_Work to be completed:_
Would you copy each line of the data below that has "Select"?

[Records from a data collection]
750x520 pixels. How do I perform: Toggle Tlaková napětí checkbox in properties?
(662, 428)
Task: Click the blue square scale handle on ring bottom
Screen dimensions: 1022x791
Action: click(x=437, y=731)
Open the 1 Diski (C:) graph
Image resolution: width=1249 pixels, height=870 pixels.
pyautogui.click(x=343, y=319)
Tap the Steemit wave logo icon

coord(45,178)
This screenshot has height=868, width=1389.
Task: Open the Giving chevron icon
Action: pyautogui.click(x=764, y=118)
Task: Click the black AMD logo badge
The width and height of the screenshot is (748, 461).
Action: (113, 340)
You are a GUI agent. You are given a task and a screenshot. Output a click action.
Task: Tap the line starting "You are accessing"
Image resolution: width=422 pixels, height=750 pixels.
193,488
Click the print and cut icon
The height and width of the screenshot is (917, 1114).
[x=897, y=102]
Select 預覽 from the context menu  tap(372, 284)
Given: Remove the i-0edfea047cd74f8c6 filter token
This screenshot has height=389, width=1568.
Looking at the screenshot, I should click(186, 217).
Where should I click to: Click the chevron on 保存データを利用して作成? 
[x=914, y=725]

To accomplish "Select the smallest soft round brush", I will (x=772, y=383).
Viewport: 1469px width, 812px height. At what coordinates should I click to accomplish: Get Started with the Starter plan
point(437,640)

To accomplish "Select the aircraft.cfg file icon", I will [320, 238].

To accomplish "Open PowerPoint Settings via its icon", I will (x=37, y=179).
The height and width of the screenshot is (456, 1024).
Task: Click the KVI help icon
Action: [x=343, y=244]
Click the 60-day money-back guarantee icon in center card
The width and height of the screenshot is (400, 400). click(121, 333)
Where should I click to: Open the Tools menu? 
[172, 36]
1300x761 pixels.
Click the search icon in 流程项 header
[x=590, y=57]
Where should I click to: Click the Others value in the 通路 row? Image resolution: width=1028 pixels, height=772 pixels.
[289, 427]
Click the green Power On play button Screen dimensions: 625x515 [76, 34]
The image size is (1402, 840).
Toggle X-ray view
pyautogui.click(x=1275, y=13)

_Answer section:_
Select 預覽 from the context menu  tap(372, 284)
To accomplish "Select the smallest soft round brush", I will (x=772, y=383).
To accomplish "Select the aircraft.cfg file icon", I will [320, 238].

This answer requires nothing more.